Overall, I was extremely happy with how it all went:
- Time: 1:29:47
- Overall Place: 35/894
- Gender Place: 8/542
- Age Group (30-34) Place: 1/88
I won my age group! This is a big race and I didn’t think I had a shot of winning anything so once I stopped chasing the other girls in the first mile, I ran my own race and focused on my own pace. I was really shocked that I placed at all! Also, this is the first time I maintained sub-7 minute miles for a whole longer distance race (5-10Ks fine, but never for anything longer). I thought my paces were pretty consistent, other than the first mile – I’m pretty proud of that because I usually positive split most of my races.
It’s funny, but reading my own post about this race reaffirms why I love the marathon distance. I’ve really been enjoying the shorter distance races over the past few months, but I warm up at mile 10. In this race, I felt like I came alive after mile 10. I’ve even said before that it takes me the first half of a marathon for me to actually be warmed up and ready to run – it’s so true. It’s weird, but true.
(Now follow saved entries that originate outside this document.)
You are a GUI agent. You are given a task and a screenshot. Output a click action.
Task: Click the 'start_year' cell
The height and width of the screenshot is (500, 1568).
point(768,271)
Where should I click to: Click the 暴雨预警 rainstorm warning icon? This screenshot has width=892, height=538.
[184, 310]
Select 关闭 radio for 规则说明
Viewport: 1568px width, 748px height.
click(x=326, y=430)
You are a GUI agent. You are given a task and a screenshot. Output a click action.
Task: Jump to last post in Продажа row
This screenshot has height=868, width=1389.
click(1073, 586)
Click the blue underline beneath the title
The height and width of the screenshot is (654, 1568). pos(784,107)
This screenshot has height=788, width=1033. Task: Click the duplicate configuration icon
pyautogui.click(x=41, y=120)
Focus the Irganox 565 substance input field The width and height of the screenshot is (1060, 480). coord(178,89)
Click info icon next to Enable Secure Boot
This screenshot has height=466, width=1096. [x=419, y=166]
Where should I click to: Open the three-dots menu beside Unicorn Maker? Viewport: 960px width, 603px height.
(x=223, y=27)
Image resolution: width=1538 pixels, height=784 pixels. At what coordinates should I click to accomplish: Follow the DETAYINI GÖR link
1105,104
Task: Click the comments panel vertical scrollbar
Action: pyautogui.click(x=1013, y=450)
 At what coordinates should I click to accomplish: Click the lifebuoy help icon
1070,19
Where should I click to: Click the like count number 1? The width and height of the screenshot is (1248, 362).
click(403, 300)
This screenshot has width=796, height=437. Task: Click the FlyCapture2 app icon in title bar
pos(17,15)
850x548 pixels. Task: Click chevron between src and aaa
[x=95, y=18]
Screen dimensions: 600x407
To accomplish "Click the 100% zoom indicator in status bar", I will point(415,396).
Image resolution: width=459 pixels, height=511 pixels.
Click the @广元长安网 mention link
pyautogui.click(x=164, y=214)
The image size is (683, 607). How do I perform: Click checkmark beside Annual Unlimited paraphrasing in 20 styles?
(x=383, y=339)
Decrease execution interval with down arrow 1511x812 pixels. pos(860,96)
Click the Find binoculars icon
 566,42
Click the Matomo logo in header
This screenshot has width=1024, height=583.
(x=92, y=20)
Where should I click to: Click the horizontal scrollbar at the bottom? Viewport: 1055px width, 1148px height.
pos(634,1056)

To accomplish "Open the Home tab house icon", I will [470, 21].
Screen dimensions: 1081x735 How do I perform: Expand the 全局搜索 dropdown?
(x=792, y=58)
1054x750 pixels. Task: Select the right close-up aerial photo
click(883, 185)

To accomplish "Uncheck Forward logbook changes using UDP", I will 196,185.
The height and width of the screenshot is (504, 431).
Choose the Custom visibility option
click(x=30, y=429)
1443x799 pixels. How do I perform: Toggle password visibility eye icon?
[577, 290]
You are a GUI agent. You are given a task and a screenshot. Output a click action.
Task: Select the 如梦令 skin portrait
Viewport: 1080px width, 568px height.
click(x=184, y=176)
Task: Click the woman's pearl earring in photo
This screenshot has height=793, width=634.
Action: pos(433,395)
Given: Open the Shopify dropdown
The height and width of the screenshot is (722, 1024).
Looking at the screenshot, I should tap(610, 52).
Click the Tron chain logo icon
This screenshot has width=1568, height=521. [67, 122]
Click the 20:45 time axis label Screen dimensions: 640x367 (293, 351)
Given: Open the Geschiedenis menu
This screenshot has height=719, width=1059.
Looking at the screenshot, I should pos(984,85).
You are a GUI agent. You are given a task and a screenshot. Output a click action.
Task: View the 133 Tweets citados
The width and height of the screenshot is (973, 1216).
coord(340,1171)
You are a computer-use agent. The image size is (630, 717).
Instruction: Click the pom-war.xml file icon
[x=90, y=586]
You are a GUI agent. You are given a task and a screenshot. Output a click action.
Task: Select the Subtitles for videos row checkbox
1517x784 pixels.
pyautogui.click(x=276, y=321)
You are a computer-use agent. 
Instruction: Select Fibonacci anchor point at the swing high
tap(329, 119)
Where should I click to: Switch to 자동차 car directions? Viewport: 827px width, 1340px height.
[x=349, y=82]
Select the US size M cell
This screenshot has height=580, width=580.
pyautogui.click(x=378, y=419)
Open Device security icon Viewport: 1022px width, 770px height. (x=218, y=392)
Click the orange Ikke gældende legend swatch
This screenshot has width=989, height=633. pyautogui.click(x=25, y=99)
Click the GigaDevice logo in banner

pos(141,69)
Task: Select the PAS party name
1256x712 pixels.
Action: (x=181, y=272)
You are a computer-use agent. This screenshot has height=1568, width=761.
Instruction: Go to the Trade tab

Besides the fact that running on tired legs is a good way to make you stronger (also probably a good way to get hurt, but we all know I make really dumb decisions when it comes to running), an additional benefit I’m realizing is learning to start more conservatively. I realize a 6:39 might not seem conservative. But had I been fresh, I bet that 6:39 would have been more like a 6:15 and I probably would have tried to maintain it, only to blow up by mile about 5. I also would have started chasing down lead females which I have no business doing at that race. With tired legs, I know I’m already at a disadvantage. I need to be better about being patient and using this philosophy when I run on fresh legs. This race was a great confidence booster, an excellent learning experience, and a perfect day!